Marcel Duchamp (1887–1968) has entered mainstream culture as one of the founding fathers of modern art. Despite his popularity, books on Duchamp often shroud his work in theoretical and critical writing. Here, instead, is a book exploring the artist’s life and work in a thoroughly new and engaging manner, with short, alphabetical dictionary entries written in lively, jargon-free prose that at last allow Duchamp’s work and influence to be accessible and enjoyable for a wide audience.

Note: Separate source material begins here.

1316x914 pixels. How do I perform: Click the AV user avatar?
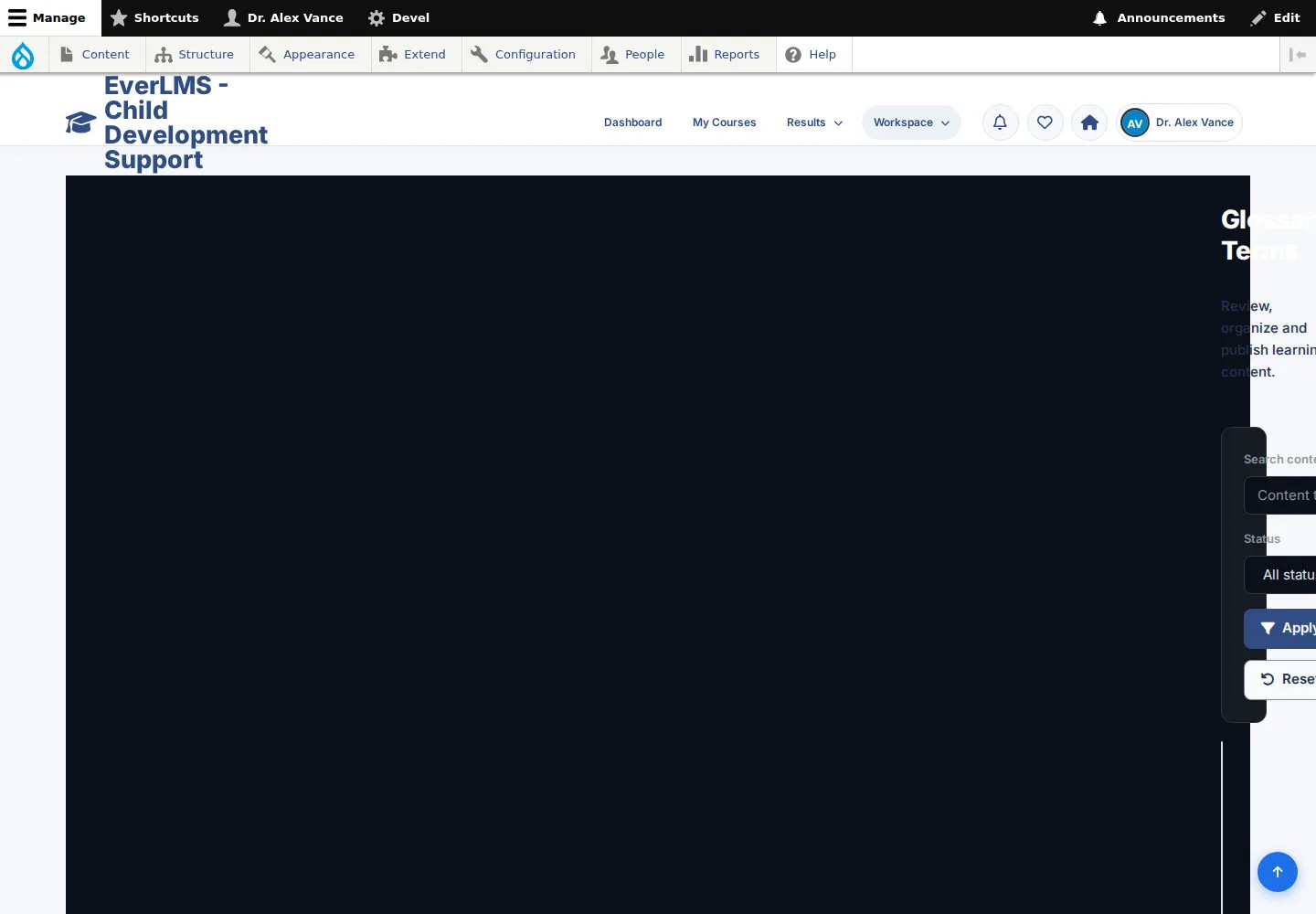click(1135, 122)
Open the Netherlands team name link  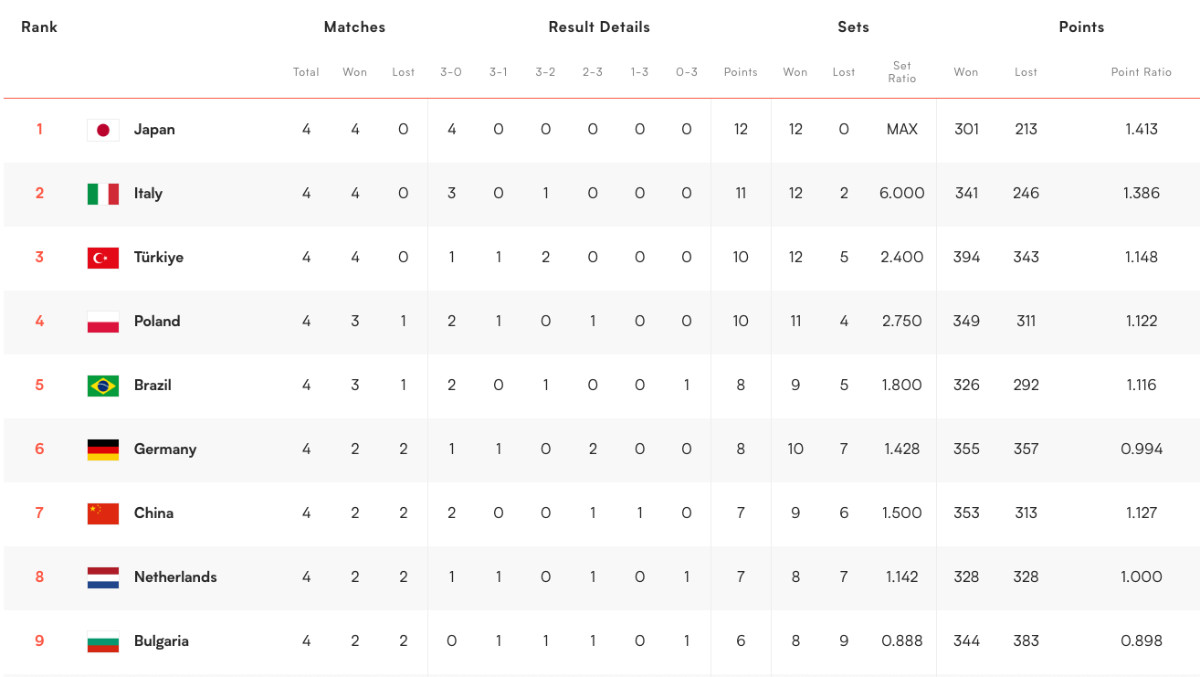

The Duchamp Dictionary features the most interesting and important artworks, relationships, people and ideas in Duchamp’s life, from chess, puns, the fourth dimension, love and genius, to the Bicycle Wheel and Fountain, Walter and Louise Arensberg, Peggy Guggenheim, Katherine S. Dreier and Arturo Schwarz. A contextual introduction shows how the dictionary form has been an inspiration to artists and writers from Flaubert to the Surrealists. Underpinned by the latest scholarship and research, Thomas Girst’s texts show how, in the words of contemporary artist Thomas Hirschhorn, Duchamp was ‘the most intelligent mind of his time’.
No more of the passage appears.